§ **Text shown**
From January 2010 to June 2014, 119 patients with PPU were divided randomly into LR (58 patients) and OR (61 patients) groups that were comparable in age, sex, smoking and drinking history, symptom duration, comorbidity, American Society of Anesthesiologists grade, Boey score, and white blood cell count.


The operative times for LR versus OR did not differ greatly (70 [interquartile range 60–90] vs 75 [60–90] minutes, respectively, P = .692), nor did postoperative complications. The LR group, however, required substantially less fentanyl than the OR group (0.74 ± 0.33 mg vs 1.04 ± 0.39 mg, P < .001). Moreover, the duration of hospital stay for the LR group was much shorter than those of the OR group (7 [5–9] vs 8 [7–10] days, respectively, P < .001). Although total hospital costs were similar (P = .465), the median intraoperative costs were greater for LR than for OR patients, at ¥6772 and ¥5626, respectively (P < .001). The median cost of ward stay tended to be ¥865 less in the LR group but was not statistically relevant.


LR and conventional OR are comparable in terms of operative duration and complications. The obvious advantage of LR is the greatly decreased hospital stay and less postoperative pain, at similar total hospital costs. Therefore, LR may be preferable for treating PPU in selected patients.

§ **Source data**
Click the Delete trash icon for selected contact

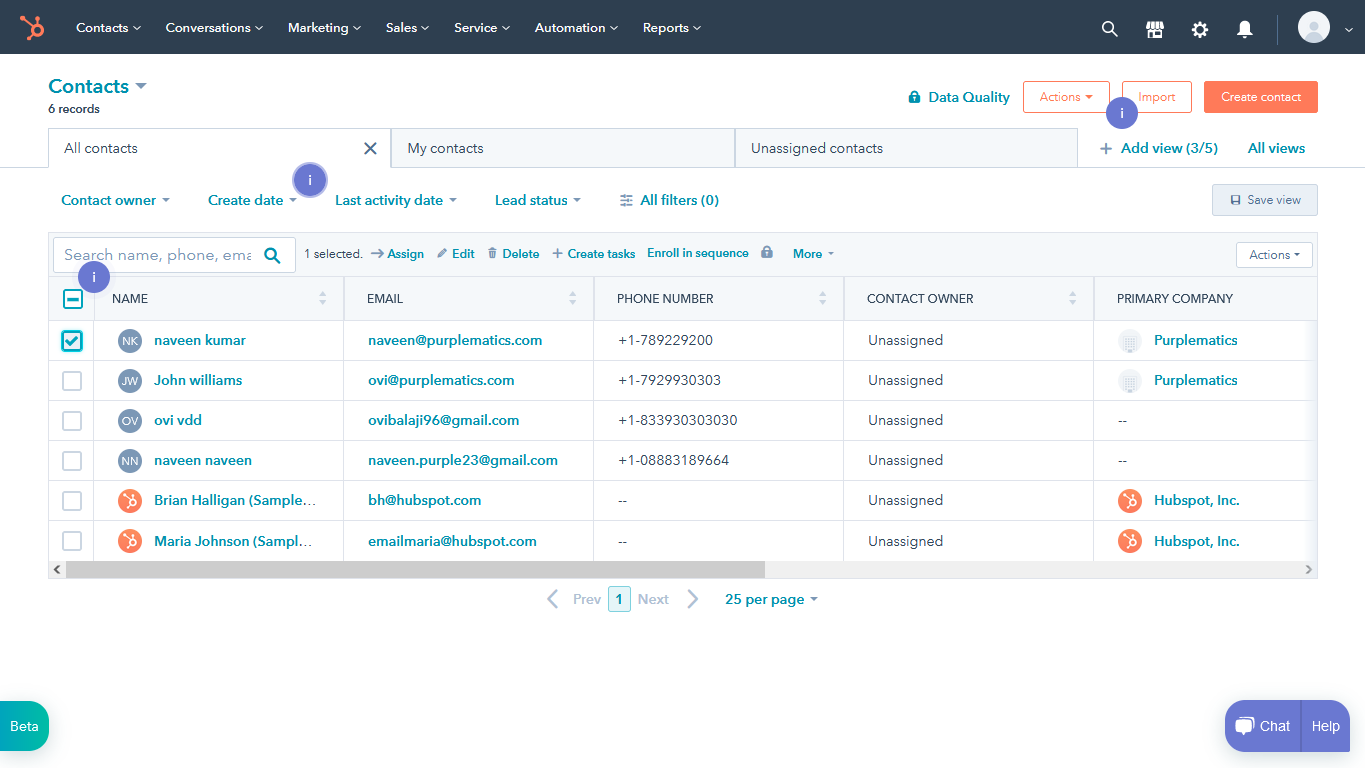(491, 253)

§ **Aim of the task**
Repeat the part of the surgical comparison text starting with "LR and conventional" and going on through "in selected patients.".

§ **Answer**
LR and conventional OR are comparable in terms of operative duration and complications. The obvious advantage of LR is the greatly decreased hospital stay and less postoperative pain, at similar total hospital costs. Therefore, LR may be preferable for treating PPU in selected patients.